The role of individual ichnotaxa (node-level attributes) is quantified by standard measures of node centrality (Boccaletti et al., 2006), i.e., degree, closeness, and betweenness.

Node degree describes the local connectivity pattern of a node by measuring the number of incident links. Consequently, high-degree nodes such as Curvolithus and Zoophycos are associated with many other ichnotaxa (Fig. 12). Nevertheless, degree is a local measure of centrality, while nodes of similar degree may play different roles within the studied system. In the studied system, this aspect is exemplified by Zoophycos and Curvolithus, which have similar node degrees (Fig. 12), but different betweenness (Fig. 15).

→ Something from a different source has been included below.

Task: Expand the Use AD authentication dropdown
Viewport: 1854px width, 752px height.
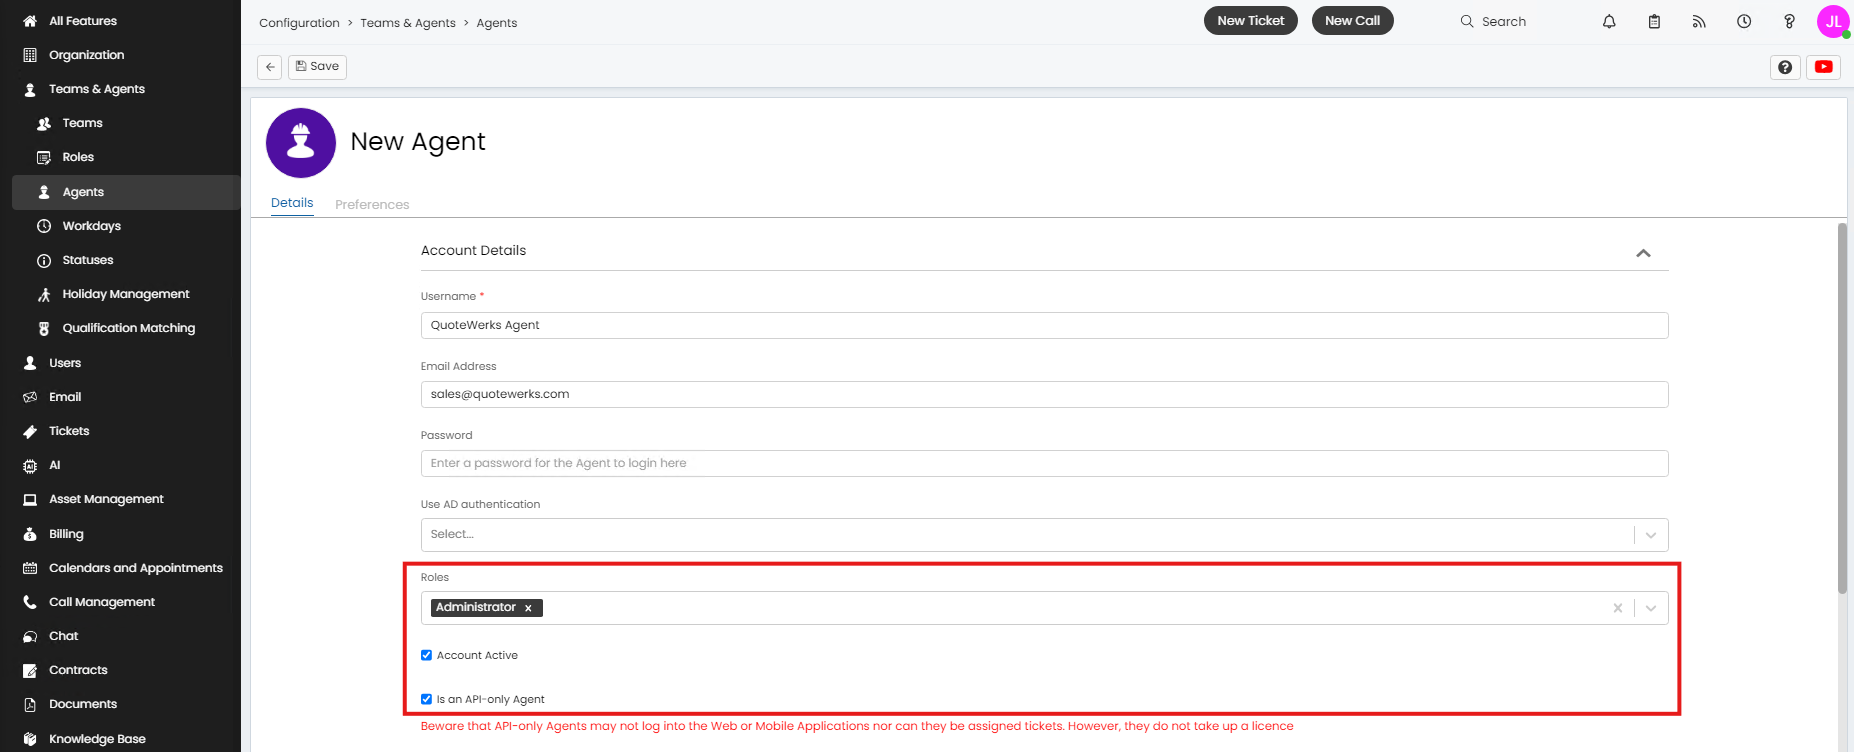Action: (x=1650, y=535)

Node betweenness describes the importance of a node as a connector between different parts of the network (Martín González et al., 2010), and therefore recognizes those behaviors that can compete in different environmental contexts. Betweenness measures the reliability of an ichnotaxon as a paleoenvironmental indicator; the higher the betweenness, the lower the environmental specificity. The studied ichnonetwork is generally consistent with global patterns of bioturbation. The bridge (high betweenness) ichnotaxa Zoophycos and Cylindrichnus have a characteristically wide environmental range at a global scale (Bottjer et al., 1988; Tonkin, 2012; Głuszek, 1998; Baucon and Avanzini, 2008), while low betweenness characterizes Curvolithus and Nereites, which are keystone ichnogenera of environmentally sensitive ichnofacies (Buatois et al., 1998; Tonkin, 2012; MacEachern et al., 2012). Despite these results, betweenness describes the role of an ichnotaxon within the boundaries of the studied system, and so global patterns of bioturbation are not necessarily respected in all cases (i.e., low betweenness of the generalist Planolites).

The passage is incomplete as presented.